A court has ordered the independent release of A Day To Remember’s new album, Common Courtesy, this coming Tuesday.
The judge’s decision is, in effect, a death sentence, levied against good taste. The ruling basically punishes the world, subjecting it to mediocrity.
There is no justice.
The band’s long-standing and outstanding lawsuit against Victory Records forced Victory’s hand not that long ago, as the label filed an injunction to prevent the release of the new A Day To Remember poopus.
Early Friday, just days before the album was supposed to be released by the band itself, a court apparently ruled they could go ahead with the record’s launch, despite Victory’s injunction.

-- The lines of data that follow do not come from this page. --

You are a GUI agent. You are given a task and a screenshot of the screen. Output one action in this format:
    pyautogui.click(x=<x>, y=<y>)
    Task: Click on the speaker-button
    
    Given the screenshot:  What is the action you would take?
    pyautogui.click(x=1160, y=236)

If you’re still reading, good for you. You can tolerate legal jargon concerning useless bands — score!
Lawyers for the label said in a statement that Victory is still contractually owed two albums from the band, and could be entitled to some of the profits generated through Common Courtesy‘s sale.

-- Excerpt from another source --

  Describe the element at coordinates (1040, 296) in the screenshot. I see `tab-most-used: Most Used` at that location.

“While Victory is disappointed with the ruling, and disagrees with the court’s conclusions, it comes as no surprise,” says legal eagle Robert S. Meloni, who represents the label.
“In denying Victory’s motion, the court’s reasoning actually contained silver linings that significantly favored Victory. First, the court held that it supports Victory’s argument about the construction of the recording contract — that ADTR is still obligated to deliver two more albums to Victory,” he says.
Meloni adds: “This case will proceed to trial, and Victory is looking forward to the opportunity to vindicate the baseless claims filed by ADTR.”